Dalam pantauan mabur.co seputar joglo base camp Komunitas Kandang Kebo memang penuh dengan peserta sarasehan. Suasana mendadak hening dan haru seusai Prof Timbul paparan, segenap anggota Komunitas Kandang Kebo menggelar prosesi budaya peringatan 10 windu Prof Timbul. Wahjudi Djaja melagukan sekar Kinanthi dari Serat Wedhatama (Mangkunegoro IV) diiringi Suharno Dirjo Utomo yang membawa tumpeng dan Sanyoto yang membawa ingkung.
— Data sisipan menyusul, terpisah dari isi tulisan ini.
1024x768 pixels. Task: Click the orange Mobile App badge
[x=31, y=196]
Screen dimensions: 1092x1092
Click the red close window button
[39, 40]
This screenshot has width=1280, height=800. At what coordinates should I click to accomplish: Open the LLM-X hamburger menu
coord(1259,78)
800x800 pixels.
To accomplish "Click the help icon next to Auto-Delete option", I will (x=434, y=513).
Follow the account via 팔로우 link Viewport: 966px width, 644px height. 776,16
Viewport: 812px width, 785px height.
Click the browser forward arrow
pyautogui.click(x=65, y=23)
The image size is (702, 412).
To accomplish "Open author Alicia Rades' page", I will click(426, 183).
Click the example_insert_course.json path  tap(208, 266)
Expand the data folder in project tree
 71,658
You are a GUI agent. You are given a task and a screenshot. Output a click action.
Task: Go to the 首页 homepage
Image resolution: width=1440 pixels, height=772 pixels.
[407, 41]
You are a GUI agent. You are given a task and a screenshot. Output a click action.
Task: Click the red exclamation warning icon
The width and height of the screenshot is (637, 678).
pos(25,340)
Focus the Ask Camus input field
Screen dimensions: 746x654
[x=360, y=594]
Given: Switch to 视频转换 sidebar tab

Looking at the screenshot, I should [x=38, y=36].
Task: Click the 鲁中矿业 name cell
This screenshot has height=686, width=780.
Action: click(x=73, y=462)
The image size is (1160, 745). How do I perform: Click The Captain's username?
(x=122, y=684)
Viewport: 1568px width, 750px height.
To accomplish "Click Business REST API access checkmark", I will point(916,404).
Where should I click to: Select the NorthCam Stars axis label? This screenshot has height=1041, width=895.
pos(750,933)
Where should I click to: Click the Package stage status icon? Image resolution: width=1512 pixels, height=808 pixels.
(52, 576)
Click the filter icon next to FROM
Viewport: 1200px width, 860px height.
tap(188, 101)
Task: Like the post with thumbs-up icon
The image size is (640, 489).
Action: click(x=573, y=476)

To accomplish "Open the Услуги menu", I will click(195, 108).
Kepada mabur.co, Anang Batas menyampaikan keinginannya untuk memulai mendokumentasikan jejak perjalanan dan pengabdian ayahnya. “Jujur kami merindungan tradisi mendongeng seorang ayah pada anak-anaknya. Tentu tidak hanya bidang keilmuan tetapi juga dinamika kehidupan yang belum sempat kami dengar dan saksikan. Mohon doanya agar semua berjalan lancar”, tandas pemilik nama lengkap Anang Dwi Yatmoko ini. Dirinya sangat berterima kasih kepada Komunitas Kandang Kebo yang menggelar acara untuk ayahnya.
Hadir dalam sarasehan Prof Subagyo Pramumijoyo, Ir Wartono Raharjo, Ir Suharko, pembina Komunitas Kandang Kebo Dr Minta Harsono, youtuber Asisi Chanel, TACB Gunung Kidul Andi Riana dan para arkeolog serta antropolog yang pernah menjadi mahasiswa Prof Timbul. Berbagai komunitas dari Klaten, Sragen, Pacitan, Jepara dan berbagai kota di Jawa Tengah juga hadir. Selesai sarasehan Prof Timbul melayani para peserta yang mau konsultasi dan penyembuhan. Lalu dilanjutkan ramah tamah dan menikmati makan siang.